> **Task brief**: Whenever a line carries the word "icon", pull it out of the entries.

> **Records for the task**:
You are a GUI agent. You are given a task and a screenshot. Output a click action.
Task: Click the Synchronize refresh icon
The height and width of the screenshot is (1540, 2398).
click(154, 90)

---

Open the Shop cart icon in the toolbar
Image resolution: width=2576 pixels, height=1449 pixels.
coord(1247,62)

> **Finished task**:
Task: Click the Synchronize refresh icon
Open the Shop cart icon in the toolbar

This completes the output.